• [WRITTEN PROBLEM]: Reproduce every item below word for word.

Items from a dataset
# # # # #

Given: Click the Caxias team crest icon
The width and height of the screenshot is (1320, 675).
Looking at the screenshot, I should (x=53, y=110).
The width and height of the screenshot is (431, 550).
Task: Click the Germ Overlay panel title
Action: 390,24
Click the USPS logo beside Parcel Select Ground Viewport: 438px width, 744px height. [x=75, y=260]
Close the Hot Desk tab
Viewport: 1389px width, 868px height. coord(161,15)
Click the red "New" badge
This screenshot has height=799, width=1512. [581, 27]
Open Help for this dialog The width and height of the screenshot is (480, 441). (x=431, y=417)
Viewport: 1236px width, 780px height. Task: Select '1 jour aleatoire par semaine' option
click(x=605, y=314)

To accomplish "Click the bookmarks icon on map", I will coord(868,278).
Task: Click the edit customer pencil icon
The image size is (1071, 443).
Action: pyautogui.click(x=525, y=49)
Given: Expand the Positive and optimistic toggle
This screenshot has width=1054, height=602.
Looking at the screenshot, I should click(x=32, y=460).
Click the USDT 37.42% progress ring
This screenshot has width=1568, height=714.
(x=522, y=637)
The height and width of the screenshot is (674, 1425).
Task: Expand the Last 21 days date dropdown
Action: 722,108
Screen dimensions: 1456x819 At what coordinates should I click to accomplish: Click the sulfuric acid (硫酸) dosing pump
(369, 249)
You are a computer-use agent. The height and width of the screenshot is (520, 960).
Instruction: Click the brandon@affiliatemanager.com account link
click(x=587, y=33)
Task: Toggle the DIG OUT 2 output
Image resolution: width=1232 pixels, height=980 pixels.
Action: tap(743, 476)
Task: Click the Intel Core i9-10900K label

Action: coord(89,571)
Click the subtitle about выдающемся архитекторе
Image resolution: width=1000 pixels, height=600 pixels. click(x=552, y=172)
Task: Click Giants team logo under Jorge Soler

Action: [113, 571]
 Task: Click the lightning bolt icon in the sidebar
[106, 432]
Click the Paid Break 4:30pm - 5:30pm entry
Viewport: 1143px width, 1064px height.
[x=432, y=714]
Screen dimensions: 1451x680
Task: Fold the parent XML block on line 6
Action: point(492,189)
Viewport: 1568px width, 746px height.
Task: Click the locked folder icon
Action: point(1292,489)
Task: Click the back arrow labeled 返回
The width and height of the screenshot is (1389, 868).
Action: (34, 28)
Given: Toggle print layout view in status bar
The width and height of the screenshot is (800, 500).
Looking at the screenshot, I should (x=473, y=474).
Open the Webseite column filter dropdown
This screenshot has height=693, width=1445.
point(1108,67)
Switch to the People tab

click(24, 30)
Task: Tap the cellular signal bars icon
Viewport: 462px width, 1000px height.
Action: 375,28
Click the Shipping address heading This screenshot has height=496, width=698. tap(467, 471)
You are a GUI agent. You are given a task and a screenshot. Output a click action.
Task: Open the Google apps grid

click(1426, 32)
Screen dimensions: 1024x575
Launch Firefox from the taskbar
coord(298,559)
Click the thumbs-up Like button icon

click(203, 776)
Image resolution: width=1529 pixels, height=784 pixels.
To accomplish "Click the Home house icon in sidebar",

# # # # #

• [OUTPUT OF THE EXERCISE]:
Given: Click the Caxias team crest icon
The width and height of the screenshot is (1320, 675).
Looking at the screenshot, I should (x=53, y=110).
The width and height of the screenshot is (431, 550).
Task: Click the Germ Overlay panel title
Action: 390,24
Click the USPS logo beside Parcel Select Ground Viewport: 438px width, 744px height. [x=75, y=260]
Close the Hot Desk tab
Viewport: 1389px width, 868px height. coord(161,15)
Click the red "New" badge
This screenshot has height=799, width=1512. [581, 27]
Open Help for this dialog The width and height of the screenshot is (480, 441). (x=431, y=417)
Viewport: 1236px width, 780px height. Task: Select '1 jour aleatoire par semaine' option
click(x=605, y=314)

To accomplish "Click the bookmarks icon on map", I will coord(868,278).
Task: Click the edit customer pencil icon
The image size is (1071, 443).
Action: pyautogui.click(x=525, y=49)
Given: Expand the Positive and optimistic toggle
This screenshot has width=1054, height=602.
Looking at the screenshot, I should click(x=32, y=460).
Click the USDT 37.42% progress ring
This screenshot has width=1568, height=714.
(x=522, y=637)
The height and width of the screenshot is (674, 1425).
Task: Expand the Last 21 days date dropdown
Action: 722,108
Screen dimensions: 1456x819 At what coordinates should I click to accomplish: Click the sulfuric acid (硫酸) dosing pump
(369, 249)
You are a computer-use agent. The height and width of the screenshot is (520, 960).
Instruction: Click the brandon@affiliatemanager.com account link
click(x=587, y=33)
Task: Toggle the DIG OUT 2 output
Image resolution: width=1232 pixels, height=980 pixels.
Action: tap(743, 476)
Task: Click the Intel Core i9-10900K label

Action: coord(89,571)
Click the subtitle about выдающемся архитекторе
Image resolution: width=1000 pixels, height=600 pixels. click(x=552, y=172)
Task: Click Giants team logo under Jorge Soler

Action: [113, 571]
 Task: Click the lightning bolt icon in the sidebar
[106, 432]
Click the Paid Break 4:30pm - 5:30pm entry
Viewport: 1143px width, 1064px height.
[x=432, y=714]
Screen dimensions: 1451x680
Task: Fold the parent XML block on line 6
Action: point(492,189)
Viewport: 1568px width, 746px height.
Task: Click the locked folder icon
Action: point(1292,489)
Task: Click the back arrow labeled 返回
The width and height of the screenshot is (1389, 868).
Action: (34, 28)
Given: Toggle print layout view in status bar
The width and height of the screenshot is (800, 500).
Looking at the screenshot, I should (x=473, y=474).
Open the Webseite column filter dropdown
This screenshot has height=693, width=1445.
point(1108,67)
Switch to the People tab

click(24, 30)
Task: Tap the cellular signal bars icon
Viewport: 462px width, 1000px height.
Action: 375,28
Click the Shipping address heading This screenshot has height=496, width=698. tap(467, 471)
You are a GUI agent. You are given a task and a screenshot. Output a click action.
Task: Open the Google apps grid

click(1426, 32)
Screen dimensions: 1024x575
Launch Firefox from the taskbar
coord(298,559)
Click the thumbs-up Like button icon

click(203, 776)
Image resolution: width=1529 pixels, height=784 pixels.
To accomplish "Click the Home house icon in sidebar",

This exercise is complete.